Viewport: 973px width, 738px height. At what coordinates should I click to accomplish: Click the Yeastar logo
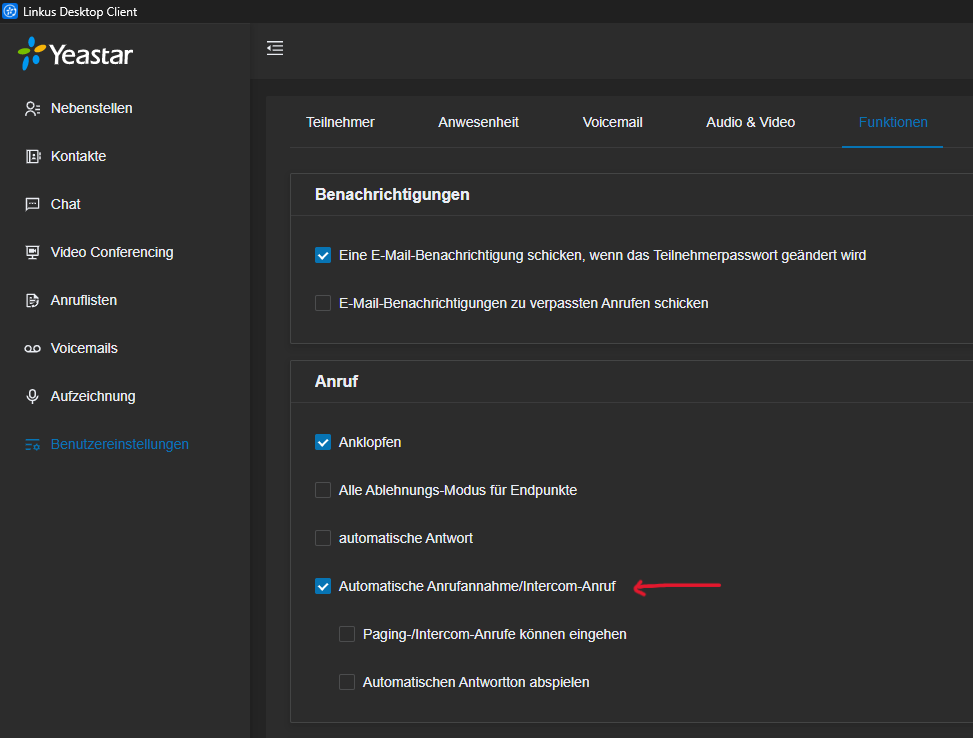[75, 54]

-----

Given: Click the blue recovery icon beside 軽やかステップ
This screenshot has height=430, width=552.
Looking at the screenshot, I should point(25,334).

-----

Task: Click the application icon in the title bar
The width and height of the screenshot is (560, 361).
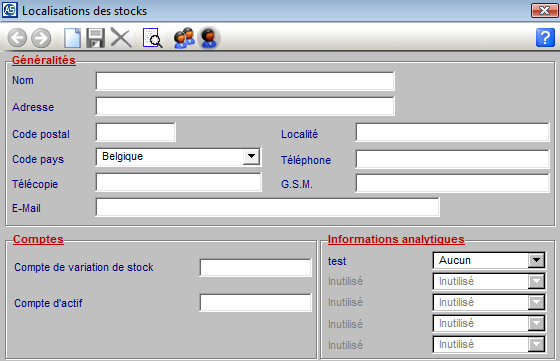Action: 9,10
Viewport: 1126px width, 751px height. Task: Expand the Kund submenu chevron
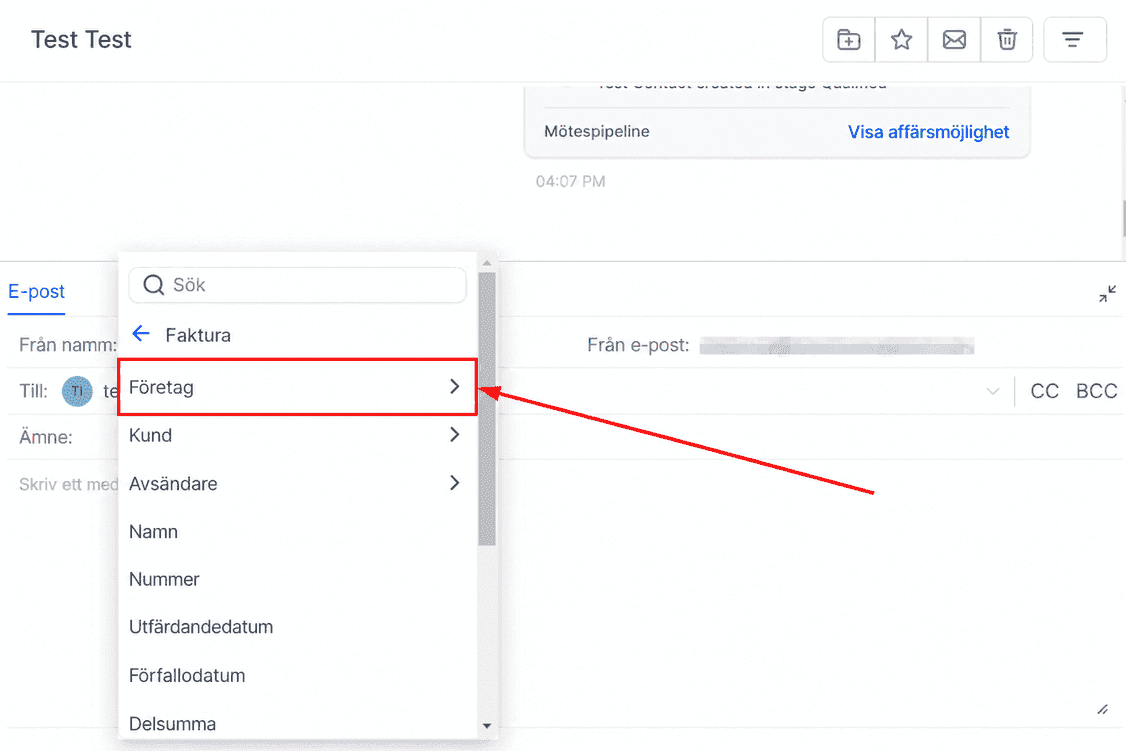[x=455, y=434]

-----

PROBLEM DESCRIPTION — All of the lines above that carry the string "icon" need to be found and copied.

SOLUTION TO THE EXERCISE —
Given: Click the blue recovery icon beside 軽やかステップ
Task: Click the application icon in the title bar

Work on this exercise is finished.